> [WORKING DATA]:

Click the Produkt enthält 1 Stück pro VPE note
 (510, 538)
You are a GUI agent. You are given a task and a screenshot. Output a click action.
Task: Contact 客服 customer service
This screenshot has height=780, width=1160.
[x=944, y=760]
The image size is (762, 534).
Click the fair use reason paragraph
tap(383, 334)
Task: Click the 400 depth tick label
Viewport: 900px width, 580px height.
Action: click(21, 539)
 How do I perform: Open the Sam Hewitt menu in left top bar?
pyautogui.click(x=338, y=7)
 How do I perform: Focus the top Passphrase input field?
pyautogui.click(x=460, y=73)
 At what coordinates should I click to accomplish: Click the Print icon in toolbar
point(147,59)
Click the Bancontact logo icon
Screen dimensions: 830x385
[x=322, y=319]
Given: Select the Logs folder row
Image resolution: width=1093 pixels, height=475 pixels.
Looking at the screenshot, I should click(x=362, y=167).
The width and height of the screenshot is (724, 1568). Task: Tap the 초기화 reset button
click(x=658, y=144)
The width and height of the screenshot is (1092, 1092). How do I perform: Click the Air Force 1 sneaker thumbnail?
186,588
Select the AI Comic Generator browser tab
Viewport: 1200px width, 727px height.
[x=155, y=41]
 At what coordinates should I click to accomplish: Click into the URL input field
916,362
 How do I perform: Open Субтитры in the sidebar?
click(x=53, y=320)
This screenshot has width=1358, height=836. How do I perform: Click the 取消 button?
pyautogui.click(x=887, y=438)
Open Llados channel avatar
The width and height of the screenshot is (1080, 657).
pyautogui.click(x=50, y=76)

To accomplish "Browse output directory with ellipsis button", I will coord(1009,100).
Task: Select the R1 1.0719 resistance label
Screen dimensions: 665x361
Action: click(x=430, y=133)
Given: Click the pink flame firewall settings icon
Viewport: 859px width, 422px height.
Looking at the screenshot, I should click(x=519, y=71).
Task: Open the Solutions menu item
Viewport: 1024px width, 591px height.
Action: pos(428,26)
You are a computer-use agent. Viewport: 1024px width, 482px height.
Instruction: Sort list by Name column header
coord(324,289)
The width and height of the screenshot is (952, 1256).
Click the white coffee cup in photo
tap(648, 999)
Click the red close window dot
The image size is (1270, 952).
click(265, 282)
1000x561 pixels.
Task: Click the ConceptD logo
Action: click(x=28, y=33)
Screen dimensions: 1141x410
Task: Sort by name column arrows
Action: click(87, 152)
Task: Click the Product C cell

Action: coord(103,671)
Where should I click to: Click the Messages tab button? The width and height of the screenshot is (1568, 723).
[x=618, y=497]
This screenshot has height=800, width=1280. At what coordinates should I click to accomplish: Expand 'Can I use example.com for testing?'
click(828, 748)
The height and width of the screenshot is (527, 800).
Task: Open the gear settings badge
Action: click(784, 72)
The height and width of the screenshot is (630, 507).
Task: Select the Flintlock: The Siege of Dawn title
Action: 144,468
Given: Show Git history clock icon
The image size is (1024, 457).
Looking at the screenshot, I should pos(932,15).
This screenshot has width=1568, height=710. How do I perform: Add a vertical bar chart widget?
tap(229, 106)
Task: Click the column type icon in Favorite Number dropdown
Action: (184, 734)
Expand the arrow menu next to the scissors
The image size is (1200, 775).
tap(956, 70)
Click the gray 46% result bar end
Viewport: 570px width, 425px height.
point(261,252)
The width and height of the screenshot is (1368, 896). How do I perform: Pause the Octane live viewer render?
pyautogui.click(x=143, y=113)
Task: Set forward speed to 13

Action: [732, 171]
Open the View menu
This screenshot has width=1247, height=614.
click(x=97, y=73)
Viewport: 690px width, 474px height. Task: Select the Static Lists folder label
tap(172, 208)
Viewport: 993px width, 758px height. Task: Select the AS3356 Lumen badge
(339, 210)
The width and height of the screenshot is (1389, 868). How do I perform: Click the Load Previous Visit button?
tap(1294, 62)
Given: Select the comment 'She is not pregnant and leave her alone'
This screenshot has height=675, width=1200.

> [ACTION ITEM]: Every entry above should be returned exactly as written.

> [OUTPUT]:
Click the Produkt enthält 1 Stück pro VPE note
 (510, 538)
You are a GUI agent. You are given a task and a screenshot. Output a click action.
Task: Contact 客服 customer service
This screenshot has height=780, width=1160.
[x=944, y=760]
The image size is (762, 534).
Click the fair use reason paragraph
tap(383, 334)
Task: Click the 400 depth tick label
Viewport: 900px width, 580px height.
Action: click(21, 539)
 How do I perform: Open the Sam Hewitt menu in left top bar?
pyautogui.click(x=338, y=7)
 How do I perform: Focus the top Passphrase input field?
pyautogui.click(x=460, y=73)
 At what coordinates should I click to accomplish: Click the Print icon in toolbar
point(147,59)
Click the Bancontact logo icon
Screen dimensions: 830x385
[x=322, y=319]
Given: Select the Logs folder row
Image resolution: width=1093 pixels, height=475 pixels.
Looking at the screenshot, I should click(x=362, y=167).
The width and height of the screenshot is (724, 1568). Task: Tap the 초기화 reset button
click(x=658, y=144)
The width and height of the screenshot is (1092, 1092). How do I perform: Click the Air Force 1 sneaker thumbnail?
186,588
Select the AI Comic Generator browser tab
Viewport: 1200px width, 727px height.
[x=155, y=41]
 At what coordinates should I click to accomplish: Click into the URL input field
916,362
 How do I perform: Open Субтитры in the sidebar?
click(x=53, y=320)
This screenshot has width=1358, height=836. How do I perform: Click the 取消 button?
pyautogui.click(x=887, y=438)
Open Llados channel avatar
The width and height of the screenshot is (1080, 657).
pyautogui.click(x=50, y=76)

To accomplish "Browse output directory with ellipsis button", I will coord(1009,100).
Task: Select the R1 1.0719 resistance label
Screen dimensions: 665x361
Action: click(x=430, y=133)
Given: Click the pink flame firewall settings icon
Viewport: 859px width, 422px height.
Looking at the screenshot, I should click(x=519, y=71).
Task: Open the Solutions menu item
Viewport: 1024px width, 591px height.
Action: pos(428,26)
You are a computer-use agent. Viewport: 1024px width, 482px height.
Instruction: Sort list by Name column header
coord(324,289)
The width and height of the screenshot is (952, 1256).
Click the white coffee cup in photo
tap(648, 999)
Click the red close window dot
The image size is (1270, 952).
click(265, 282)
1000x561 pixels.
Task: Click the ConceptD logo
Action: click(x=28, y=33)
Screen dimensions: 1141x410
Task: Sort by name column arrows
Action: click(87, 152)
Task: Click the Product C cell

Action: coord(103,671)
Where should I click to: Click the Messages tab button? The width and height of the screenshot is (1568, 723).
[x=618, y=497]
This screenshot has height=800, width=1280. At what coordinates should I click to accomplish: Expand 'Can I use example.com for testing?'
click(828, 748)
The height and width of the screenshot is (527, 800).
Task: Open the gear settings badge
Action: click(784, 72)
The height and width of the screenshot is (630, 507).
Task: Select the Flintlock: The Siege of Dawn title
Action: 144,468
Given: Show Git history clock icon
The image size is (1024, 457).
Looking at the screenshot, I should pos(932,15).
This screenshot has width=1568, height=710. How do I perform: Add a vertical bar chart widget?
tap(229, 106)
Task: Click the column type icon in Favorite Number dropdown
Action: (184, 734)
Expand the arrow menu next to the scissors
The image size is (1200, 775).
tap(956, 70)
Click the gray 46% result bar end
Viewport: 570px width, 425px height.
point(261,252)
The width and height of the screenshot is (1368, 896). How do I perform: Pause the Octane live viewer render?
pyautogui.click(x=143, y=113)
Task: Set forward speed to 13

Action: [732, 171]
Open the View menu
This screenshot has width=1247, height=614.
click(x=97, y=73)
Viewport: 690px width, 474px height. Task: Select the Static Lists folder label
tap(172, 208)
Viewport: 993px width, 758px height. Task: Select the AS3356 Lumen badge
(339, 210)
The width and height of the screenshot is (1389, 868). How do I perform: Click the Load Previous Visit button?
tap(1294, 62)
Given: Select the comment 'She is not pregnant and leave her alone'
This screenshot has height=675, width=1200.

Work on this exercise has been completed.